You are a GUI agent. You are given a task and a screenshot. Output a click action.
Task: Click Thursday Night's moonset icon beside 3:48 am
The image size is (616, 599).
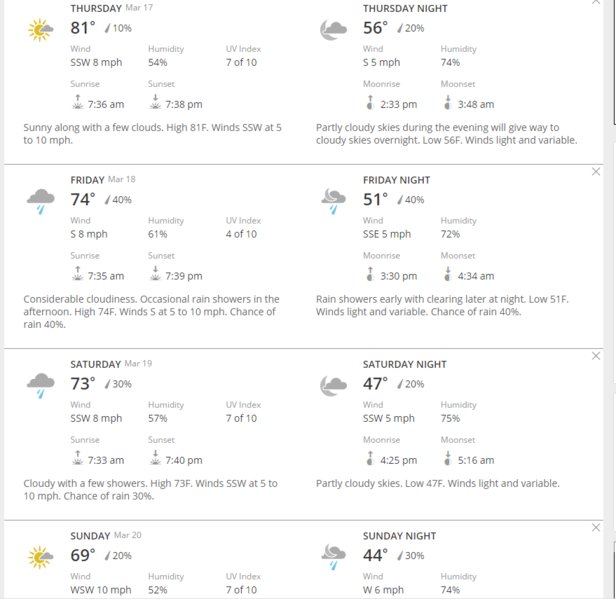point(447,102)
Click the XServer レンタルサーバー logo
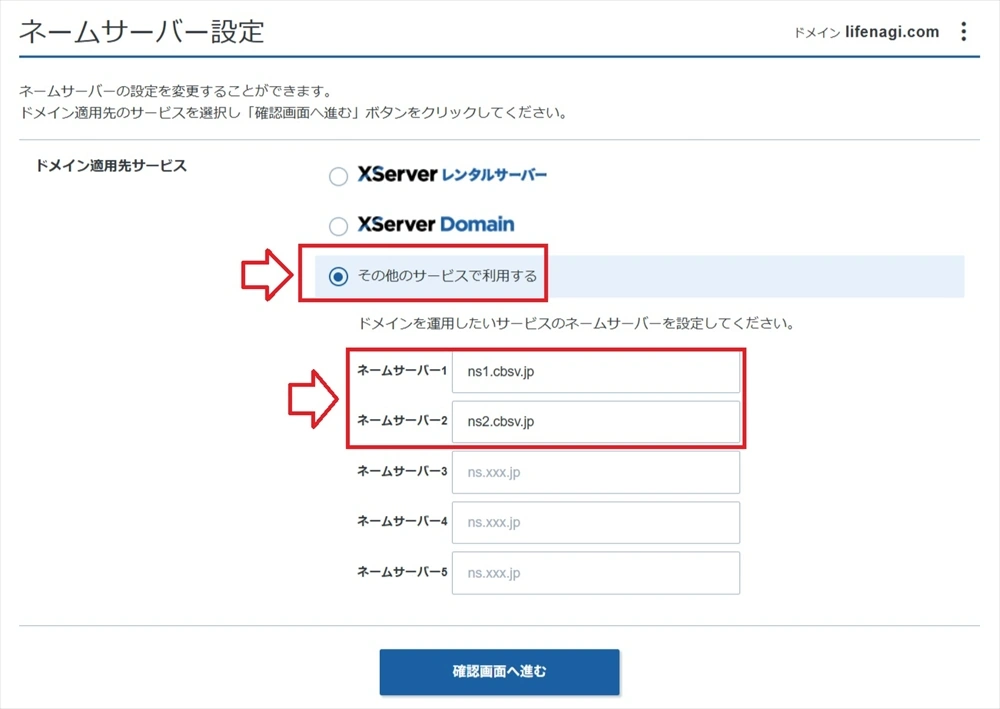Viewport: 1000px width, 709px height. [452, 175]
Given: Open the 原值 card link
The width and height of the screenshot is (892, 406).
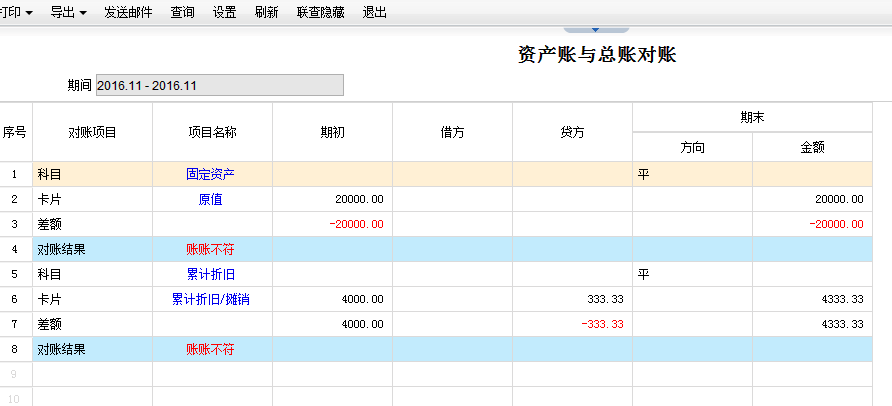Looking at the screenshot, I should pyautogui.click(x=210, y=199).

Work task =>
The copy should begin at the line containing "The width and" and end at the last line of the data above; please restate those lines word for word without the pictures.

Task solution =>
The width and height of the screenshot is (892, 406).
Looking at the screenshot, I should pyautogui.click(x=210, y=199).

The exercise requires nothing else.